Sometimes I confuse the writing with wanting to be a writer, and the later gets me all kinds of confused.
I’ve tried to keep a schedule, I’ve tried starting a catchy series, I’ve tried being a creative copy of someone else, and I’ve thought about all the things one could do for their writing career: newsletters, hashtags, allthemarketingthings. These methods haven’t worked for me. They’ve lacked the authenticity of someone who actually knows what it means to have a brand (what?) and they have felt forced and uncomfortable—a good sign that perhaps I am in someone else’s sweet spot, but I’m not in mine.
For a lot of years, writing was about me. It was about the lessons my twenty-five year old self thought she knew (ha!). It was about being a new mama who thought she understood the sacrifice motherhood required of her (not even close). And it was about a faith that operated primarily as a means of avoiding the hard things in life, because I was a classic abuser of the term “blessing” with a tendency to correlate performance with wordly results.
The problem with that is results are not always good for your heart. As a writer, good results can make much of you and that’s a prideful heart, and bad results can undermine your vulnerability and effort, and that’s a broken heart. The former makes you feel like you are so important and should probably write books forever and the later makes you feel like you should quit tomorrow. As with any work that is fundamentally about us, the ping pong of emotions that striving for acceptance plays with is totally exhausting.
But as writing started to become a response to what was actually happening in my life, I realized two vital things: the first is that I am never out of material if I write honestly, and the second is that I would never manufacture the sort of fulfillment I was looking for as a writer outside of God. The difference between writing and wanting to be a writer cleared up as I started to understand the difference between the gift and the Giver. And I think in anything we do, understanding the distinction is vital.

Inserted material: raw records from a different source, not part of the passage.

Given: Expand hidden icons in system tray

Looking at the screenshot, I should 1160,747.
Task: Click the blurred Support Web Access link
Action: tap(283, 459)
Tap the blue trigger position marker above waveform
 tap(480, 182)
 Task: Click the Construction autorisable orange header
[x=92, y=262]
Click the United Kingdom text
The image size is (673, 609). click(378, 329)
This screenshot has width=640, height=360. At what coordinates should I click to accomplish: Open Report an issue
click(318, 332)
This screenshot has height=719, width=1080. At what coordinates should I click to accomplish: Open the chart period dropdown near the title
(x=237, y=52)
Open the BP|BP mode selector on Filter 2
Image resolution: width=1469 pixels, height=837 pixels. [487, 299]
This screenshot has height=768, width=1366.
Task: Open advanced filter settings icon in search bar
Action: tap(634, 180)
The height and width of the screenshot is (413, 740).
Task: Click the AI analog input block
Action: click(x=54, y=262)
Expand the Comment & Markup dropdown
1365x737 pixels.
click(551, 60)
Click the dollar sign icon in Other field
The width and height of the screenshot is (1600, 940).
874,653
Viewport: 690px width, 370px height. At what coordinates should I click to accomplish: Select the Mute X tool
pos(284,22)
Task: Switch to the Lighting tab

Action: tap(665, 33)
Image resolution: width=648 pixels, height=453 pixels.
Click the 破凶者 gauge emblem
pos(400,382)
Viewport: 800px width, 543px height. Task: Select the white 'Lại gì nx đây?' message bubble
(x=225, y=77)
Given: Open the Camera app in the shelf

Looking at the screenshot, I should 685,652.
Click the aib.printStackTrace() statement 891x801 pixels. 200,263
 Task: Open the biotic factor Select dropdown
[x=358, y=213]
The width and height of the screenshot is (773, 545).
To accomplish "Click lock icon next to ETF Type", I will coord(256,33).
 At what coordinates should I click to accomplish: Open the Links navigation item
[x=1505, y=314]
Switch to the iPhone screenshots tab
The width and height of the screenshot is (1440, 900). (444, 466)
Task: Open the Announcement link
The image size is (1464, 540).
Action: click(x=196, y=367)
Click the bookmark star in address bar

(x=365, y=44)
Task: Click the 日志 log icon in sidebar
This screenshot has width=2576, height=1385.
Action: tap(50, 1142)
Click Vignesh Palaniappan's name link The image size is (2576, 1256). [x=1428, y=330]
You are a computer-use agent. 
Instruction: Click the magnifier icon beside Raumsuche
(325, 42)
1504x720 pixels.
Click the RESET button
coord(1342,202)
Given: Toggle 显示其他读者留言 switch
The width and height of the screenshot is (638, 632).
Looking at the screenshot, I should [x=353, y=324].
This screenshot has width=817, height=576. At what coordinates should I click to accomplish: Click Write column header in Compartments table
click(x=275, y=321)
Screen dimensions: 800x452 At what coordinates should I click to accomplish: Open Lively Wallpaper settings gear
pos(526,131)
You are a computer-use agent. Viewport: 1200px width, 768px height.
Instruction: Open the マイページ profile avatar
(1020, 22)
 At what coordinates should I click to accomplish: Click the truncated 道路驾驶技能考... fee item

I think about writing like catching fireflies. You watch and wait and slowly lean in to grab your prize, just like a writer listens and sees and slowly lets the thoughts build momentum until reaching for the page with the hope that she can grab them. Sometimes that golden glow is captured on the first attempt—but most of the time it takes a few tries, just ask the writer. But if you keep watching and keep listening and just keep trying, you’ll catch something, proudly sealing the lid and setting your firefly on the deck. But what happens next for me is the most important part: the writer wants the applause of the process, the words of affirmation that all her work to grab the firefly was admirable and that she must be quite a talented person to make such a gorgeous catch. But the writing, it sits beautifully on its own, forcing people’s eyes to admire only what is brightened by the catch.
The writer wants all eyes on the gift. The writing wants all eyes on the Giver, on God. The first is who I am, a sinner saved by grace. The second is what I do—respond to that grace with things I’ve been given to respond with. But in either case, only the grace is worth illuminating.